Obviously that's had it's effect on people because I don't get asked to do things with them, which ultimately is my fault.
And even though I know it's far from true, I feel like I'm the only person in the world who has gone through a very confusing break up.
I feel like the way things have been and are now were better suited for middle school days.
Not college days.
I wish that we both would grow up and properly sort things out like two adults and stop putting it off and ignoring one another.
Whether or not that leads us to being friends or saying our final goodbyes, I would just like a definite answer.
I hate feeling like I'm hanging in limbo; waiting as patiently as possible.
Not knowing is worse than knowing even the worst answer/outcome.
Because I really can't allow myself to think about things either way.
I can't rely on the possibility of him being my friend, but can't rely on the possibility that he totally hates my guts and thinks I'm a god-awful b*tch either.
Because the arguments for both scenarios equal each other out.
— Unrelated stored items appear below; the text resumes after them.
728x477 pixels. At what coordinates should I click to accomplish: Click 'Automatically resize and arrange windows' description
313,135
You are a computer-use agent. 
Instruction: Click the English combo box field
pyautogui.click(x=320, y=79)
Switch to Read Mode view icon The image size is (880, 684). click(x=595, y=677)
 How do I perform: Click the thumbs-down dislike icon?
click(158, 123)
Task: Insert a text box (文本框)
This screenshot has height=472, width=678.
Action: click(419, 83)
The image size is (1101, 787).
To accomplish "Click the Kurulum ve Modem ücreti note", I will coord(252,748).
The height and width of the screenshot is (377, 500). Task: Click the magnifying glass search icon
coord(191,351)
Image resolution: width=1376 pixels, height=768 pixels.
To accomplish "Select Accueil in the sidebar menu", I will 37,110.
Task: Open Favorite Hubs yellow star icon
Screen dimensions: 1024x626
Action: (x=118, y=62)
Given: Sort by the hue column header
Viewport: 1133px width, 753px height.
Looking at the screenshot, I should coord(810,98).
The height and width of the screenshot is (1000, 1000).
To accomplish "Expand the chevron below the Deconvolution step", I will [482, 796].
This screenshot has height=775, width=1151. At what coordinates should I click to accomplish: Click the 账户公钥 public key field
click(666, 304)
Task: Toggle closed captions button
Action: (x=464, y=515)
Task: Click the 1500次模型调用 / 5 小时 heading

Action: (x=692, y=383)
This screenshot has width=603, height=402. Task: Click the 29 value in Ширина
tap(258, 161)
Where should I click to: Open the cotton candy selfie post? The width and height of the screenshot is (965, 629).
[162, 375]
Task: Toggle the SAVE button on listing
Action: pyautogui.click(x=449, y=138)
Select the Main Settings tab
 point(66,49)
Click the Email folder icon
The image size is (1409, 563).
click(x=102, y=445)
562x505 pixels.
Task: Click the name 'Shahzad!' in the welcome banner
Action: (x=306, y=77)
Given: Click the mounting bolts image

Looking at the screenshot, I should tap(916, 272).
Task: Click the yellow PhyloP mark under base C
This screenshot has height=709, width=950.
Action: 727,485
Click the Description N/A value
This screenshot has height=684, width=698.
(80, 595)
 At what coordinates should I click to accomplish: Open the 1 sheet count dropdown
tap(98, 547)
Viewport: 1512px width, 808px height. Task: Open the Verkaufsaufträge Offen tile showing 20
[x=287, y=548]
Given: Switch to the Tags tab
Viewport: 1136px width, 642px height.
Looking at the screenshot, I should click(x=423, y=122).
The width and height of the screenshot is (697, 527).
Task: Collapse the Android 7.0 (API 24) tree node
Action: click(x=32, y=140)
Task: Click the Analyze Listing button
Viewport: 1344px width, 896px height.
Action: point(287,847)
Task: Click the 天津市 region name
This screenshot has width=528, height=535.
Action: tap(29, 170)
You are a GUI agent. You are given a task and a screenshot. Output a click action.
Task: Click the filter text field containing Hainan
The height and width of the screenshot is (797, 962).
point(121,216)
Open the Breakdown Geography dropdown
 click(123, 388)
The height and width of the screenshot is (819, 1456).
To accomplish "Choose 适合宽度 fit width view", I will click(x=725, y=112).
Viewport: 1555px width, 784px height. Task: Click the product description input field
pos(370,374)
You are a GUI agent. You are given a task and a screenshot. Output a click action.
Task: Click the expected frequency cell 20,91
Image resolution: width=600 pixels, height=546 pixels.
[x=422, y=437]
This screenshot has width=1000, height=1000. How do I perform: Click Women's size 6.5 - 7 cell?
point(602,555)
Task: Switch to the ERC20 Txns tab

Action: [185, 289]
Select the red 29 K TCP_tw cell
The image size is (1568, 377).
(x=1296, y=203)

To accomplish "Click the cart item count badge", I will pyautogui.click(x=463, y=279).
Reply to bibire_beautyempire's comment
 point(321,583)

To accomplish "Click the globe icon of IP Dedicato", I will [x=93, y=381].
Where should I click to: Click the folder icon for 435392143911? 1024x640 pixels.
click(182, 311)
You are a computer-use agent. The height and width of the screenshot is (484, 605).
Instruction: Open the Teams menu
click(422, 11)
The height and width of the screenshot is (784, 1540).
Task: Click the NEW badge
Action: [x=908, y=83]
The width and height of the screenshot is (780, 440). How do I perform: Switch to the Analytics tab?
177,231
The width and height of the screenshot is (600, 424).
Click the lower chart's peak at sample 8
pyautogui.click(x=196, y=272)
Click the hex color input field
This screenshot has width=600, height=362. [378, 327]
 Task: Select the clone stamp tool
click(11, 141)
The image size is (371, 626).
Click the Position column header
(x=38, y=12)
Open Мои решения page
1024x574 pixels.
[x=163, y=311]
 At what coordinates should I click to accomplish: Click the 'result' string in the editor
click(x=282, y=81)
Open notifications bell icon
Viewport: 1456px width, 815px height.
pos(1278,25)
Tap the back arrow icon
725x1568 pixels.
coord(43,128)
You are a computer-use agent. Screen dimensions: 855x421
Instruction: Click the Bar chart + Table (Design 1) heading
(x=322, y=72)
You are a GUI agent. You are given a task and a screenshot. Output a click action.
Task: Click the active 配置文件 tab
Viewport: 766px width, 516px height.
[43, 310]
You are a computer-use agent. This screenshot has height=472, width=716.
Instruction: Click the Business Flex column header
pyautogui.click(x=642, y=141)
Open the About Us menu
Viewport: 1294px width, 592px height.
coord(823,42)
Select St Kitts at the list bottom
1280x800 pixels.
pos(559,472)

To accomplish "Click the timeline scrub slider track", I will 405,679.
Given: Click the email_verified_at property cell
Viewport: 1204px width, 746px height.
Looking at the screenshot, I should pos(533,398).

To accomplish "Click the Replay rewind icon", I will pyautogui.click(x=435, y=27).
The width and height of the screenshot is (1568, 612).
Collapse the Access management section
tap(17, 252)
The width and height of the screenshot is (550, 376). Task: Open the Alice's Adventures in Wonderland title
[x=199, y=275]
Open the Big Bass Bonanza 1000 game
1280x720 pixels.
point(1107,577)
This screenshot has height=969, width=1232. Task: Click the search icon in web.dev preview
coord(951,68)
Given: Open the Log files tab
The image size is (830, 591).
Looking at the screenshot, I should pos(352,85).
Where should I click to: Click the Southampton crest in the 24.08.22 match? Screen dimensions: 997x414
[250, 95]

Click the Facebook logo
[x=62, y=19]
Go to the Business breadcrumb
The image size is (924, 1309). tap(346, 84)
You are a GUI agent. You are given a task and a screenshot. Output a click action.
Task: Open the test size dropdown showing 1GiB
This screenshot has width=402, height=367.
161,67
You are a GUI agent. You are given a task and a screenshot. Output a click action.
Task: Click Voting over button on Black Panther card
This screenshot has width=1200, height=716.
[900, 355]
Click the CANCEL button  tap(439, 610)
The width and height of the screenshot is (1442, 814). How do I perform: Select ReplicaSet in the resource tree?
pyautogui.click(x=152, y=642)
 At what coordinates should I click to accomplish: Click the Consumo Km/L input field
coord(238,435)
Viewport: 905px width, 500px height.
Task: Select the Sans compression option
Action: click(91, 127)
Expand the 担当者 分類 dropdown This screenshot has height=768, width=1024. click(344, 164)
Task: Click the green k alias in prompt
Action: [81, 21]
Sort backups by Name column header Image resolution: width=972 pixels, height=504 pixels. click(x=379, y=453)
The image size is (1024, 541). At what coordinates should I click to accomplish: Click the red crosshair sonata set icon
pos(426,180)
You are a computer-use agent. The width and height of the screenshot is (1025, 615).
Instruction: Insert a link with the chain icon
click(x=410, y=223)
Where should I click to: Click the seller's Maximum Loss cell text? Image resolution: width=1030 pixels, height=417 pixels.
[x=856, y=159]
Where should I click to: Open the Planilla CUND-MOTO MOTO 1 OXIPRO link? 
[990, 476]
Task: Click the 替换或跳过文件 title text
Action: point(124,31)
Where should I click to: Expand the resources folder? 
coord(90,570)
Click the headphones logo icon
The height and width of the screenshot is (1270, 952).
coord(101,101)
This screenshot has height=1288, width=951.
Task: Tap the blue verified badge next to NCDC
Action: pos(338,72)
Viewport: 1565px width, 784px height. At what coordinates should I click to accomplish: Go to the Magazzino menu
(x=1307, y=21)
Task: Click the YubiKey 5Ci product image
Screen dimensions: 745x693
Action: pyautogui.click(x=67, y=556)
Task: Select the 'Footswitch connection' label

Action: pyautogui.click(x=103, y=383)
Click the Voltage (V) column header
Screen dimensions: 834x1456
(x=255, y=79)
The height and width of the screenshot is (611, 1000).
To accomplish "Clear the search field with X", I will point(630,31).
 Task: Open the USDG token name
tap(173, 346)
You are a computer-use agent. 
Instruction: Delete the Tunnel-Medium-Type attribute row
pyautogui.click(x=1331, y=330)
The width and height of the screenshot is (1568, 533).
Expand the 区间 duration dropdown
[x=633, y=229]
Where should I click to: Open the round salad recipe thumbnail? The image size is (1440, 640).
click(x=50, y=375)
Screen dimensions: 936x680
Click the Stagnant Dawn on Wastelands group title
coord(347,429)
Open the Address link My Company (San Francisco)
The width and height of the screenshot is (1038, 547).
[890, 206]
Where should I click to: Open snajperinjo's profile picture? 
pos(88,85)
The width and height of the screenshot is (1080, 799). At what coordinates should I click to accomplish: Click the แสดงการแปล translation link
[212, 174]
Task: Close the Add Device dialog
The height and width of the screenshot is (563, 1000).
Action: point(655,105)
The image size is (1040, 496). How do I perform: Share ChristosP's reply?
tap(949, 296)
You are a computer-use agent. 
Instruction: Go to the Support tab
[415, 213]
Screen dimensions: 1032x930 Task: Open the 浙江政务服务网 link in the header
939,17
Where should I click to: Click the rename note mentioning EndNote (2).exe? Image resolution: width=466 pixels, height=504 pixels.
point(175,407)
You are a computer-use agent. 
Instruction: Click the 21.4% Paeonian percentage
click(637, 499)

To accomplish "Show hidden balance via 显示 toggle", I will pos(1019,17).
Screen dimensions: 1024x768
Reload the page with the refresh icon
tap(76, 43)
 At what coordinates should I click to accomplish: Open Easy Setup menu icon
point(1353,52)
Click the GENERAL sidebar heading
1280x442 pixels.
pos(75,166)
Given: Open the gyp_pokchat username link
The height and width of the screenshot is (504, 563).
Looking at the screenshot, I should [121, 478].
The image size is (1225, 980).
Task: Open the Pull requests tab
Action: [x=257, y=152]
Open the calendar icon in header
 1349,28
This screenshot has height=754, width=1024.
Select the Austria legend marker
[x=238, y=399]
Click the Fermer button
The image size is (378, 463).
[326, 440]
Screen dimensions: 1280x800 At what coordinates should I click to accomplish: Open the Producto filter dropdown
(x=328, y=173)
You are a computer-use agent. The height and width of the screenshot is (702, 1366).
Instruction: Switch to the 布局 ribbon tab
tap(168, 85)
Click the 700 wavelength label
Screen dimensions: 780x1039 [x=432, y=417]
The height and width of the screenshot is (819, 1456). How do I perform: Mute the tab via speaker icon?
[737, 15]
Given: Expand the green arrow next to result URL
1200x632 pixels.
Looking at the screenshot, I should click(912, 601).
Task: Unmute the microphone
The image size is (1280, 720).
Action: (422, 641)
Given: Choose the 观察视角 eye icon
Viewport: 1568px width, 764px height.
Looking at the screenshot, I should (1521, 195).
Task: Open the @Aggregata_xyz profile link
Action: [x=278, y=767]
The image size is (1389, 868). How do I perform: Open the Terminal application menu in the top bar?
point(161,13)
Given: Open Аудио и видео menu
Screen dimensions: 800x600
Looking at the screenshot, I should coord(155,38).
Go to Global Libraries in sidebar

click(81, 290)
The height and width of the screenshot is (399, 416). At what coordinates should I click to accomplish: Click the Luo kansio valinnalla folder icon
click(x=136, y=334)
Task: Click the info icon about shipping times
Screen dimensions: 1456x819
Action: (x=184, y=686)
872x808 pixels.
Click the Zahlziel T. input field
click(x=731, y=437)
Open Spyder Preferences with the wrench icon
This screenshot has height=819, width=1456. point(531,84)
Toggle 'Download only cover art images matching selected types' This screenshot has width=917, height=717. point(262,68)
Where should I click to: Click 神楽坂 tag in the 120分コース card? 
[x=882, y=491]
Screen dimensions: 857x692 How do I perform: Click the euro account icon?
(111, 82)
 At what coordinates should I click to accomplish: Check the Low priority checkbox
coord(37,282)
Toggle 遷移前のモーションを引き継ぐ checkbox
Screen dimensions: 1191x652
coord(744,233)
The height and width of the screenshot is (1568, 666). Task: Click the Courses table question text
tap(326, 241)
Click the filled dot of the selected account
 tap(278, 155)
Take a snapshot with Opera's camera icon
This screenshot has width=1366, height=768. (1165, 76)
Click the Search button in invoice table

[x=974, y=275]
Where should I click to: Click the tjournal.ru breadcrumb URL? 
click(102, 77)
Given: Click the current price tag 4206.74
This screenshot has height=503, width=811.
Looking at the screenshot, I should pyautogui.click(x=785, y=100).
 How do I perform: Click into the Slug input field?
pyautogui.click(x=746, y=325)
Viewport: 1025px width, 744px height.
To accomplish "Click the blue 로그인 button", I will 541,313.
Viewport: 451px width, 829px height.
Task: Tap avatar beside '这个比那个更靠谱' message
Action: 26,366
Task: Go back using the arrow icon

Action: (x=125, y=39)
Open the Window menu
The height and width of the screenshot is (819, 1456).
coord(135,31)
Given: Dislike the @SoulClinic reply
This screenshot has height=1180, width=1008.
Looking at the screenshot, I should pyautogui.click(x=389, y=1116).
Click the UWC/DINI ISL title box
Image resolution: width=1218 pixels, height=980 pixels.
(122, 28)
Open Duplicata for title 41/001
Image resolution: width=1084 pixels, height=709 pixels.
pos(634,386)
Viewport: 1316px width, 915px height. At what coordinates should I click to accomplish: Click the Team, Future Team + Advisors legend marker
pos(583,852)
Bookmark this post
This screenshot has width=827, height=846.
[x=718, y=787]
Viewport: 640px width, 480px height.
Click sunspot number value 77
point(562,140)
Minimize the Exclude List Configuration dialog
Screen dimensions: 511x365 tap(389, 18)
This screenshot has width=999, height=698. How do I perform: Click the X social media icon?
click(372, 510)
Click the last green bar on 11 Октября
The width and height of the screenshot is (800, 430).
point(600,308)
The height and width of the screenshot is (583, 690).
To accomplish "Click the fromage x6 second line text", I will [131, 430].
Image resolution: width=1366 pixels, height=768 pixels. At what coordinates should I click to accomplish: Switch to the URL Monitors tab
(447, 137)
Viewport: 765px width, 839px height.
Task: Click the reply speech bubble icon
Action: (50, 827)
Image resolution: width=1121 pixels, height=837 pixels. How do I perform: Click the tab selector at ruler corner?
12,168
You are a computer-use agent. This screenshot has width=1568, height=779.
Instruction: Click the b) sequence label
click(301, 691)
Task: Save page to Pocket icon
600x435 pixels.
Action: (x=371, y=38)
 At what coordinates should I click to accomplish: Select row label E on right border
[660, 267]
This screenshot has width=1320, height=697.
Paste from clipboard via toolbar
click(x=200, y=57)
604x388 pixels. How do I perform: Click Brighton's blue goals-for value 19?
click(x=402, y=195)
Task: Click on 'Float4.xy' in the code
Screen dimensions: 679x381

I know a friend that took her 3 years to fully recover from her break up (somewhat similar circumstances to my breakup).
I don't want that.
I saw what it did to her.
That can't be me, but I feel like I'm becoming that.
And I'm nearing the 3 month marker.
I enjoy being single and it's really not that I want him back because I've finally come to the conclusion that we were a good fling; yes.
But we each over stayed our welcome when I think we both knew in the back of our minds that it just wouldn't work out. And we falsely lead ourselves on to believe that we would work.
I don't miss the relationship aspect with him because I know I will feel that with someone else.
I do however miss our friendship.
It's extremely hard for me to connect with people right away because I'm usually a slow-to-warm-up type.
And it's hard for me to deal with the fact that 1) he's running by ignoring everything, and 2) he doesn't miss the friendship because I was the big-boobed chick that went out with him and he got what he wanted with me and moved on, 100% ready to chase another.
What makes me so sure I know this?
Because of what he told me about his previous relationships.
We humans are silly with our desire to love and be loved.
I think that's why God created both genders because He knew we were stupid enough to think that His love wasn't enough and that we needed something physical because in our human nature we can't solely rely on the spiritual.
And I really wish I could make up my mind about what to do this summer.
Take 2 classes and live in Belton while working, or take the 1 I know I can pay for from pocket and just live at home and work.